Note that the object element type, added to HTML later than img , uses this markup model.

2.3.4 The art of naming

Source definition means, among other things, thinking up names for your attributes and element types. It is of course a very subjective matter, but some recommendations may still be useful.

Spell out. First of all, avoid abbreviationsuse complete words (unless, of course, an abbreviation is more common or more familiar than its spelled-out form). XML is not supposed to be terse; it is supposed to be readable. Saving a few keystrokes now may cost you many lost seconds later as you'll be trying to remember how exactly you abbreviated that name.

Use case. You can use all-uppercase names if you want your markup to really stand apart from the text. However, all-lowercase names look nicer and are easier to type and read. Initial capitals make no sense for single-word names and may be confusing for multiple-word names (such as SectionHeading ) because they look somewhat like regular text with its mix of cases. ^[16] XML is case-sensitive, and mixed case ought to be considered harmful if only because it makes your markup a fertile ground for hard-to-catch case errors.

^[16] Even more confusing is the so called "camel case" where all initials but the first are capped, e.g., camelCase .

Hyphen-ate. Unlike most programming languages, XML permits hyphens in names, and XSLT and many other XML vocabularies use them to separate parts of multiword names (e.g., apply-templates ). In my opinion, this convention makes complex names easier to remember and more legible than using initial capitals. (It's also handy that, unlike the underscore sometimes used in other languages, a hyphen can be typed without pressing Shift .)

No matter what naming style you choose, be consistent and do not mix different styles within one application.

Readable markup. Another consideration unique to XML is that some element type names will be used only in combination with the names of their required attributes. This allows you to use creative naming schemes that sound almost like English but are nevertheless strict and unambiguous. For example, if you need an element type to represent internal links with an obligatory attribute providing the link's address, then instead of

 <internal-link address="address"/>

you could use

 <internal link="address"/>

This " reversed grammar," with an adjective for the element type name and a noun for the attribute name, makes perfect sense for this construct and is easy to read and remember. You need to make sure, however, that the link attribute always comes before any other attributes of this element.

Similarly, if one element type is always a child of another, you can use the context of the parent to make the child's name shorter. For example, you don't need an author-name inside an author ; just name will do. Do not worry if you have more than one name element type in your vocabulary; unless you use DTDs for validation, you'll have no problems validating and processing different names differently depending on their context.

2.3.5 Structure vs. metadata

A common difficulty for beginner XML authors is separating structure of information from metadata . These two concepts do sometimes overlap. You can more easily differentiate between them, however, if you remember that structure tends to remain constant, while metadata is likely to change as the data itself is changed.

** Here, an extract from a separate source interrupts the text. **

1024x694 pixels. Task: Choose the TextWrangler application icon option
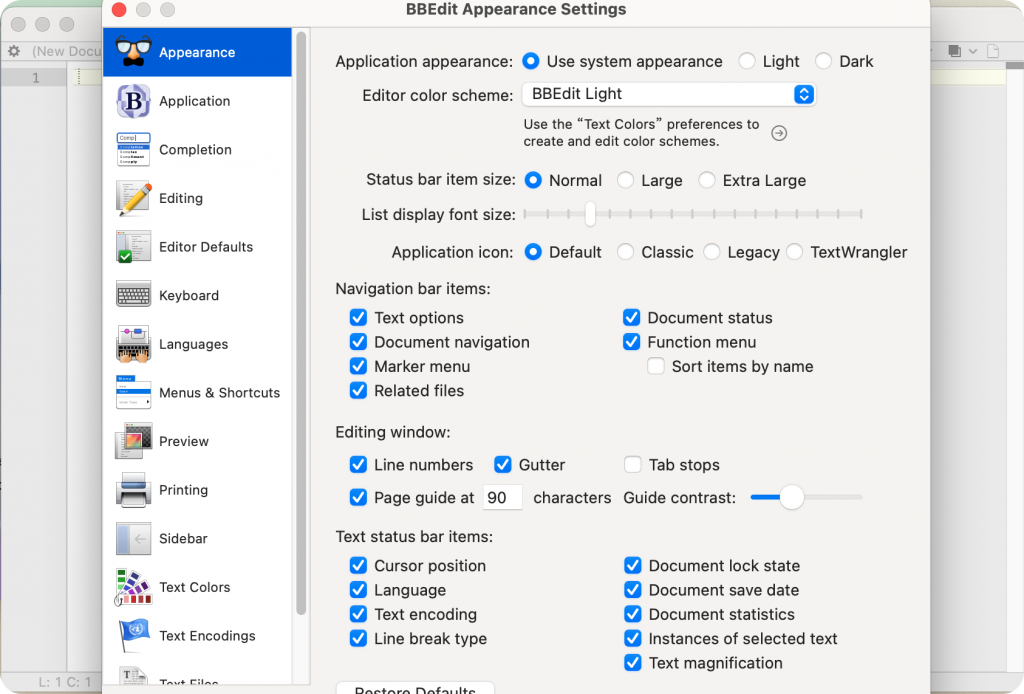click(795, 252)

The inventory of your element types and attributes must describe the structure of your content, while metadata is information about that content that is stored in elements and attributes of a document. ^[17] In other words, your XML vocabulary must be able to store both your information and information about that information (metadata), but must not itself depend on any particular information it stores. It is normal to have to update your vocabulary as you see more instances of content, but every such update must make the vocabulary more flexible and general, not just patch it for a specific instance.

^[17] More precisely, metadata tends to go into attributes, while the content itself is more often in elements ( 2.3.3 ).

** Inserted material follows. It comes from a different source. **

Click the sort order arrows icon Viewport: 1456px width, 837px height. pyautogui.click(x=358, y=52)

Example: translations. Suppose you need to store two versions of a heading in different languages. Here, the language of each version is an example of metadata; if you mistake it for structure, this could result in markup like

 <heading>   <en>  Customers  </en>   <de>  Kunden  </de> </heading>

This will even work, so long as you only need these two languages. If you decide to add a third language, however, you will need to patch your schema to allow a new child element type (e.g., fr ) under heading to store it. The obvious sign of a problem is that with this approach, you cannot make "one fix to end all fixes"; inevitably, each new language will require adding an element type of its own.

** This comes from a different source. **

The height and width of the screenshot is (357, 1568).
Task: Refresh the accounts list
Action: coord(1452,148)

The correct solution is to use the structural role of the heading translation for the element type name and move the language metadata into an attribute:

 <heading>   <translation language="en">  Customers  </translation>   <translation language="de">  Kunden  </translation> </heading>

Admittedly, this approach is bulkier, but it is much more consistent and extensible.

2.3.6 Generalizing but not overgeneralizing

Creating XML markup for web site content requires abstracting out its meaningful core, leaving all the presentation details aside. This is so fundamental that, sometimes, XML authors tend to "overgeneralize" and treat pieces of content that are structurally different as metadata-differentiated variations of the same structural unit. For instance, for a heading and a paragraph of text, this could result in markup like

 <block type="heading">  Customers  </block> <block type="paragraph">  Our customers are...  </block>

Not only is this approach unnecessarily bulky and difficult to read, but it also makes validation more difficult because DTDs (as well as some other schema languages) cannot define content models that depend on an attribute's value. This means a DTD validator cannot enforce different rules for these two instances of block , nor can it check the proper order and/or nesting of block elements with different type s. Better markup of course would be

 <heading>  Customers  </heading> <paragraph>  Our customers are...  </paragraph>

Troublesome heritage. It seems likely that the overgeneralization tendency is a result of HTML experience. With HTML, you have a very limited set of element types whose intended structural roles rarely match those you need for your content. So, the standard mindset of a hardcore HTML user defaults to searching among what is available and trying to adapt one of the existing element types whenever a new structural unit must be marked up, just as HTML's div and span are often used (with CSS properties) for all kinds of structures in HTML pages. It takes getting used to XML to be able to create vocabularies that are exactly as rich as the content they apply to.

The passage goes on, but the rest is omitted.